Alles in allem war die England Reise sowohl kulturell als auch vinyltechnisch eine Bereicherung. Der Besuch der alten Herrenhäuser, des Blenheim Palace (Geburtsort von Winston Churchill) oder auch der Quarry Bank Mill, einer alten Baumwollweberei, in der mehr oder weniger der Kapitalismus erfunden wurde, sehr beeindruckend. Leider haben wir selten so einen so augenscheinlichen Diskrepanz zwischen Arm und Reich gesehen und erlebt. Heruntergekommene marode Arbeitersiedlungen, in einer Reihe mit leerstehenden Ladenlokalen und Billigshops. Ein Viertel weiter bürgerliche, viktorianische Häuserzeilen, schick und gepflegt. Die Schere zwischen Arm und Reich geht in UK immer weiter auseinander, und der Satus Quo der Menschen ist eindeutig an der Kleidung und dem Zustand der Zähne abzulesen.
Cheers and Greetings, yours sincerily
Mrs. Cave and the Oberbilker
[1] Auch Mrs. Cave hat an der Royal School of Needlework die Nadel fliegen lassen und in very, very british athmosphere gestickt.
[2] Dischord Records wird von Minor Threat Sänger Ian MacKaye betrieben, welcher wiederum auch Sänger bei Fugazi und vielen andern anderen Bands war und ist.
[3] Minderjährigen Konzertbesuchen wurde Anfang der 80ger Jahre in LA ein X auf den Handrücken gemalt, damit diesen kein Alkohol ausgeschenkt wurde. Der grassierende Alkohol- und Drogenkonsum veranlasste immer mehr Jugendliche deswegen freiwillig auf Rauschmittel und Tabak zu verzichten und das X wurde von ihnen adaptiert. Zum Thema Straight Edge und den Ausweitungen innerhalb der Musikszene, im Guten wie Schlechten, könnten wir einen eigenen Artikel schreiben.

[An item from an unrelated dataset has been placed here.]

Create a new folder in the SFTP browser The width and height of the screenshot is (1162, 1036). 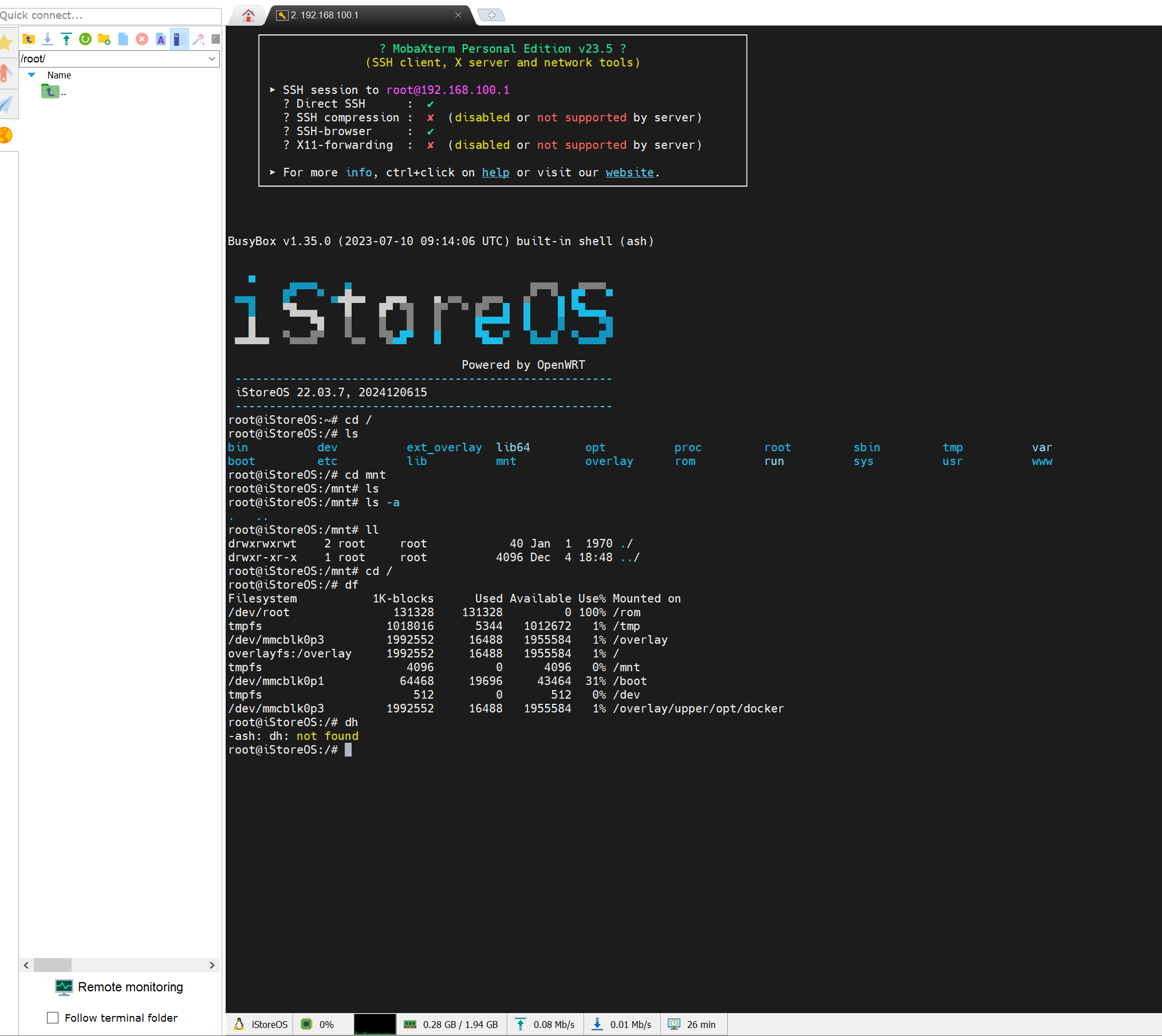click(104, 39)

[4] Vampierfilm aus den 80gern mit Kiefer Sutherland
[5] MAXMSP-Software ist eine graphische Integrierte Entwicklungsumgebung für Musik und Multimedia von Cycling ‚74 (Ableton), die für Echtzeitprozesse ausgelegt ist. (Jetzt sind wir alle schlauer (-.)
[6] Das unter besonderem nationalen Schutz stehende Knole House beherbergt in seiner weitläufigen Anlage 365 Zimmer wie das Jahr Tage, 52 Treppen wie das Jahr Wochen und sieben Höfe wie die Woche Tage hat und ist damit ein sogenanntes „Kalenderhaus“. Es inspirierte Virginia Woolf zu ihrem Roman „Orlando“.